Bisa menjadi pelajaran bagi para developer atau yang berkecimpung di bidang lain, upaya bisnis yang kita terapkan memang menuntut kreativitas. Namun, selalu ada batasan untuk kreativitas tersebut. Ada kalanya kita harus menyadari seperti apa cara yang tidak hanya efektif namun juga tepat.

Baca juga: Menilik Tren Kejahatan Cyber di Tahun 2016 yang Wajib Diwaspadai, Seperti Apa Ya?

Sedikit tentang ransomware, program jahat ini sudah menjadi ancaman serius sejak pertama kali ditemukan di tahun 2005. Diperkirakan kejahatan cyber yang bersenjatakan ransomware sudah mampu meraup keuntungan dari korban mencapai jutaan dollar setiap hari.

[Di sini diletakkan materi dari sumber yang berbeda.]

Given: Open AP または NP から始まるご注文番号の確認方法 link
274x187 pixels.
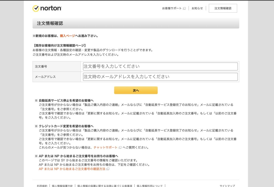Looking at the screenshot, I should 72,169.
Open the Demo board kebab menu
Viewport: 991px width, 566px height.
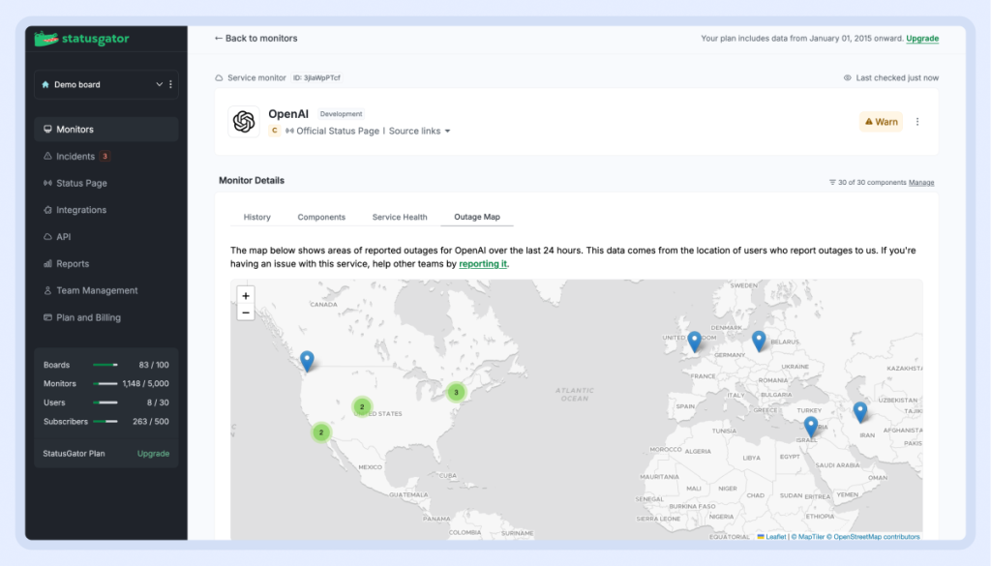[171, 84]
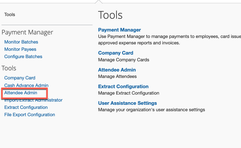The image size is (241, 148).
Task: Open User Assistance Settings
Action: [x=127, y=103]
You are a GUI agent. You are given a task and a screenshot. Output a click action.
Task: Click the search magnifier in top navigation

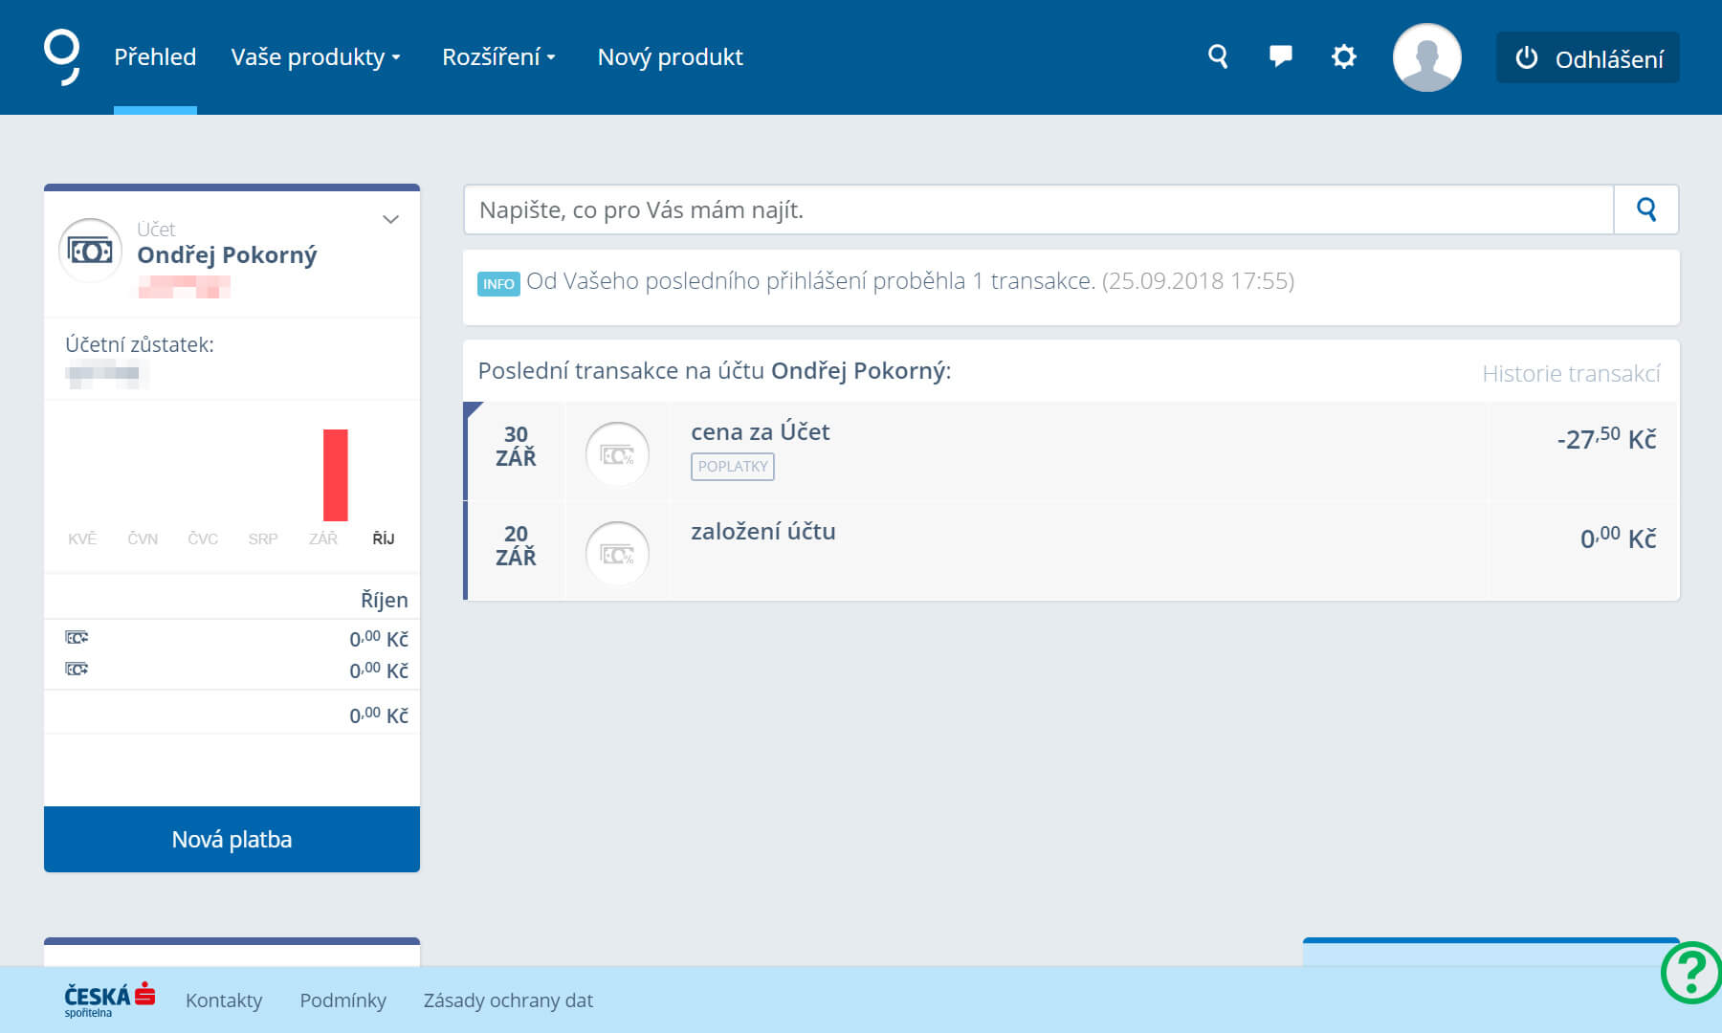[x=1217, y=56]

Oleh karena itu, bagi kita sebagai masyarakat awam terutama yang sering memanfaatkan perangkat digital harus lebih meningkatkan kewaspadaan serta informasi terkait dengan keamanan digital. Hal ini tidak hanya untuk melindungi data yang kita miliki namun juga membatasi jadi kita menjadi korban tindak kejahatan yang lebih besar lagi.

4 KOMENTAR

  1. Jadi ngeri ngeri sedap ya min jadinya para user :)

  2. benar-benar unik ya caranya

  3. haha developer game nya curang nih, mau tidak mau yang kena ransomware harus main gamenya

  4. Ini termasuk tindakan curang dan berbahaya, tapi lumayan juga hasilnya hingga jutaan dollar/hari. wah-wah…

    NB : Min, coba cek kata “pulang” sepertinya kelebihan ketik teks.